Job:
Answer from the court ruling below.
(a) What date does the ruling carry?
(b) Whose motion does the Court grant?
(c) Whose umbrella insurance policy is at issue?

Passage shown:
United States District Court, District of Minnesota

January 27, 2015

American Family Mutual Insurance Company, Plaintiff,
John Martin Donaldson, Todd Richard Patton, and Jacob Todd Patton, Defendants.



This matter is before the Court on the parties’ cross-Motions for Summary Judgment. For the reasons that follow, the Court grants Plaintiff’s Motion and denies Defendants’ Motion.


This is an insurance case, in which American Family Mutual Insurance Company is suing Todd Patton, his son Jacob Patton, and Jacob’s friend John Donaldson for a declaratory judgment that Todd’s umbrella insurance policy does not cover Donaldson’s injuries sustained while a passenger in Jacob’s car.

Source data:
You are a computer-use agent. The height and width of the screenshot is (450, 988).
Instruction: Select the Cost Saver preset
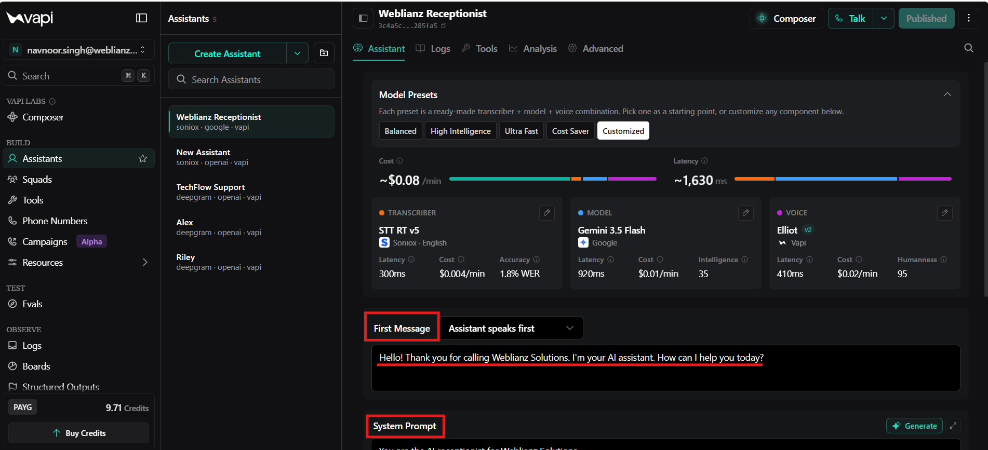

Answer to this task:
(a) January 27, 2015
(b) The Plaintiff's, American Family Mutual Insurance Company
(c) Todd Patton's